There are two ways of understanding the theology of Easter: one is structured around the notion of retribution; the other around the notion of forgiveness. As theological literacy becomes increasingly necessary to decode what many of our world leaders are really saying, this distinction is crucial. Easter has its hawks and its doves.

The Easter of the hawks insists that sin always has to be balanced, or paid for, with pain. It's the theological equivalent of the refusal to be "soft on crime". From this perspective, Easter is the story of Jesus paying off the debt of human sin with his own suffering and death. As the popular Easter hymn There is a Green Hill Far Away puts it: "There was no other good enough to pay the price of sin." Retribution is a moral necessity because through it the scales of justice are righted. Sin must be paid for with blood, just as crime must be paid for by punishment. On the cross Jesus is taking the punishment that is properly ours.

[. . .]

But the problem with the Easter of the hawks is much more than theological. The idea that human salvation is premised upon the torture and murder of an innocent life is one that has systematically weakened the capacity of European culture to set itself against cruelty. The glorification of pain and blood as the route to salvation has gone hand in hand with an obnoxious aesthetic of sadism. The "Christian" idea that pain and guilt must be in cosmic balance has led generations of Christians to support the death penalty and oppose prison reform.

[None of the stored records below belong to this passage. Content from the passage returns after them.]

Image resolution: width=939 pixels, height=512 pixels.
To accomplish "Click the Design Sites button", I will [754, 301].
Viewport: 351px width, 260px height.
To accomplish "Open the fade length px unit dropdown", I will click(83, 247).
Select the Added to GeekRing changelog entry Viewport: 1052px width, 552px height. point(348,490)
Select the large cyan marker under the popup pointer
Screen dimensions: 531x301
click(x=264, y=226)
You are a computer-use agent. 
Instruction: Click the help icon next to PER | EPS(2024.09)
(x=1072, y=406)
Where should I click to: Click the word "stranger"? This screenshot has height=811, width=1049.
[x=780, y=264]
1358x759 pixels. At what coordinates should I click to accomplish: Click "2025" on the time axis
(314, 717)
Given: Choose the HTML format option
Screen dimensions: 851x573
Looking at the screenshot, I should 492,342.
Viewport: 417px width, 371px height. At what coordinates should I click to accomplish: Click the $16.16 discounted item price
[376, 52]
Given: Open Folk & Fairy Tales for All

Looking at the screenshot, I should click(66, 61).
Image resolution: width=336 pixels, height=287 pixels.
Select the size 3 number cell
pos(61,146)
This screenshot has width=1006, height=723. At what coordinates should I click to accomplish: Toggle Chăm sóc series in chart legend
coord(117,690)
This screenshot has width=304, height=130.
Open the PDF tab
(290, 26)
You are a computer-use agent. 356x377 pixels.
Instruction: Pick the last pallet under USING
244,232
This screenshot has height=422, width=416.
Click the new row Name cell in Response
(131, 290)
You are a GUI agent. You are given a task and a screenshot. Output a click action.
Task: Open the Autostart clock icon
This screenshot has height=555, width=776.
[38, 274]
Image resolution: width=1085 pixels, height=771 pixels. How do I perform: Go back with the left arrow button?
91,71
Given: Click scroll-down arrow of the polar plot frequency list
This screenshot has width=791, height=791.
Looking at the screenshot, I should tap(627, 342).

It is no coincidence that places where this sort of theology has flourished - in 17th-century England and 21st-century America - are places where justice has been, and continues to be, expressed through the scaffold or the electric chair.

Now, if you, my theologically-inclined friends, are looking for theological justification for the good Reverand's coments, you're looking in the wrong column -- hell, with the Guardian you're looking in the wrong paper entirely! But I think he's hit on a very valid example of a point that too many conservatives try hard to either ignore or deny: that 'doctrines', be they theological or political, are imbedded in and have profound social and psychological implications. (An aside: For me, this network of implications is really what theology -- albeit, not necessarily religious belief or conviction -- is all about; or at least is what is most interesting about it.) His payoff paragraph is too good not to quote in its entirety:

Despite this alternative tradition, the punitive voice of Christianity continues to exert considerable influence on public policy, not least in the US. Here a retributive doctrine of the cross is the key link between fundamentalist Christianity and rightwing politics. It's a cultural context that makes possible the question of whether torture is a legitimate means of interrogating terrorists. It's a context that encourages the belief that the tragedy of 9/11 has to be paid for with the blood of another. It's not blood for oil, as the posters say. Worse than that -- it's blood for blood. This is the theology that underpins the moral convictions of the White House. And it's one Christ died opposing.

The last sentence is very much dependent upon one's perspective of the New Testament, but give me any day a liberal faith I don't necessarily believe over a fundamentalist one that I can't help but find frightening and threatening.